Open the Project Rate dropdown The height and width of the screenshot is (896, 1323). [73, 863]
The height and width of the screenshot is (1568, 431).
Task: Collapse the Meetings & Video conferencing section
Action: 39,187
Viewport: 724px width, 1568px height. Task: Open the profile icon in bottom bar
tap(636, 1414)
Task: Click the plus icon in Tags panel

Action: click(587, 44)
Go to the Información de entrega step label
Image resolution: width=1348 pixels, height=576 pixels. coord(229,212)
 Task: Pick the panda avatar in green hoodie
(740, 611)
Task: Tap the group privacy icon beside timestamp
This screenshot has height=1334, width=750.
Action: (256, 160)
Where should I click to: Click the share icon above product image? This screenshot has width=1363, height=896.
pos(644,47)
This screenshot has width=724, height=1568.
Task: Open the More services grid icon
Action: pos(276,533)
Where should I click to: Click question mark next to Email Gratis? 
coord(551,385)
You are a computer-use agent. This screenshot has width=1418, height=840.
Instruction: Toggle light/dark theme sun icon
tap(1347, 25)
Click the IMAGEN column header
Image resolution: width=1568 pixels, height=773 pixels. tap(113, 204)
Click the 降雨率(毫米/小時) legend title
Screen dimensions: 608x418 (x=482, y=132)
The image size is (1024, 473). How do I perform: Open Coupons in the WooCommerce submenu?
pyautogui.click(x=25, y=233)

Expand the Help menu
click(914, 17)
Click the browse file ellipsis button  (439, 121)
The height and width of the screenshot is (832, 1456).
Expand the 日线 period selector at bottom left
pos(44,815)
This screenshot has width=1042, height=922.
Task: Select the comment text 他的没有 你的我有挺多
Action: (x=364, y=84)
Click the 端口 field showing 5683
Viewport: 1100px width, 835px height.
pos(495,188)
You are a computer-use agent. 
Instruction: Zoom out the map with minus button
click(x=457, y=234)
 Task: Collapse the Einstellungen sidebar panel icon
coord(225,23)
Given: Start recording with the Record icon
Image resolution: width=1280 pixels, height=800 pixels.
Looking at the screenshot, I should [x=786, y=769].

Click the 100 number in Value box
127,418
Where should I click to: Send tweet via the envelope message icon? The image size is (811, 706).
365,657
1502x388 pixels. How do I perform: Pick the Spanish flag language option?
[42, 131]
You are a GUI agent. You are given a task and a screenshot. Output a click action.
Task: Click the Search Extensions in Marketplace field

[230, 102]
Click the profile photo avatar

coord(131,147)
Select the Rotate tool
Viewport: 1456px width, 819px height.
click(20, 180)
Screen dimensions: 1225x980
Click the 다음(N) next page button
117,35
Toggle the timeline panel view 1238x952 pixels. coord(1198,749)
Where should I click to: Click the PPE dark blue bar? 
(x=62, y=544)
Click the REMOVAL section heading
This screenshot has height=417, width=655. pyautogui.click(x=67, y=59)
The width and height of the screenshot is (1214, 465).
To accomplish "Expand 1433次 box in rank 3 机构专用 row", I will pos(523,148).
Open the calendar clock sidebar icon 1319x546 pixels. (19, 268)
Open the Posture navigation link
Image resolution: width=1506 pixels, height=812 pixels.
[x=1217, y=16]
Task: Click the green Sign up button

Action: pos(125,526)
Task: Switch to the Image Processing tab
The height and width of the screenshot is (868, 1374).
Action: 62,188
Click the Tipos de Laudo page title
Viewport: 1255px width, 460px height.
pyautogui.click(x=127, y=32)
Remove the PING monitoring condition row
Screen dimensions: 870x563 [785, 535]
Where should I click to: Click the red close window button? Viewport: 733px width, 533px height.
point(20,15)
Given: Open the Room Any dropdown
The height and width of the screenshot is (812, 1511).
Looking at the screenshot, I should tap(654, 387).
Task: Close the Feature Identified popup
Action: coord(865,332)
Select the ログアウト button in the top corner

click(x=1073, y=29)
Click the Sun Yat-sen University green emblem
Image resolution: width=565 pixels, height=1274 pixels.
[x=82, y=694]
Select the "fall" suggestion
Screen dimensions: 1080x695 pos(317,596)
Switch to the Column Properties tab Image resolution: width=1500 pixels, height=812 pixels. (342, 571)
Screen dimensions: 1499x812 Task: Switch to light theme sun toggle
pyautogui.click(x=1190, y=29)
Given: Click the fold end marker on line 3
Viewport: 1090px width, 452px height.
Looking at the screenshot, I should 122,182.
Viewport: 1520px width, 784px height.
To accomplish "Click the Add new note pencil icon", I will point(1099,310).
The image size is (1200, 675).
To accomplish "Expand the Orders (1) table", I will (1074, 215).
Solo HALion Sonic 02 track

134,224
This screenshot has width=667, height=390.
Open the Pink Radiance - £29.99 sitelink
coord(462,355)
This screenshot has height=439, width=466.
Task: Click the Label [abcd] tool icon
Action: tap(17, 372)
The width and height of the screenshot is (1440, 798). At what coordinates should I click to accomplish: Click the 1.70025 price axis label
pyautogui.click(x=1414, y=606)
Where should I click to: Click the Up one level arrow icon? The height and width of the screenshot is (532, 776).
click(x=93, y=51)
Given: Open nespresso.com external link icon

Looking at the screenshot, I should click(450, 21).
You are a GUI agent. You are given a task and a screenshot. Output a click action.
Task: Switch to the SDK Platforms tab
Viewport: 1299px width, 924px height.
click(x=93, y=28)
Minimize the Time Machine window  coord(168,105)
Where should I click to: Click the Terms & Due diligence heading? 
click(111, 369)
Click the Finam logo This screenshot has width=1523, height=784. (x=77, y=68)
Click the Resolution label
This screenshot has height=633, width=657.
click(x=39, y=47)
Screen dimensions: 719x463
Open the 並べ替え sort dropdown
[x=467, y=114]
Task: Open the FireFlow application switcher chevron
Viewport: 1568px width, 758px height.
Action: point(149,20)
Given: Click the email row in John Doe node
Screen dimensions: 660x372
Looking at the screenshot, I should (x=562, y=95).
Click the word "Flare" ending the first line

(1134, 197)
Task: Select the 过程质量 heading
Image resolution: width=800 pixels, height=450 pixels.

• _Exercise brief_
Copy the listing from the line that contains "Switch to the Column" through the line that contains "pyautogui.click(x=1190, y=29)", both included and requests kept. Multiply each click coordinate in the answers by 1.7 and round to whole numbers, halves up, leaving all other numbers unchanged.

• _Completed exercise_
Switch to the Column Properties tab Image resolution: width=1500 pixels, height=812 pixels. (581, 971)
Screen dimensions: 1499x812 Task: Switch to light theme sun toggle
pyautogui.click(x=2023, y=49)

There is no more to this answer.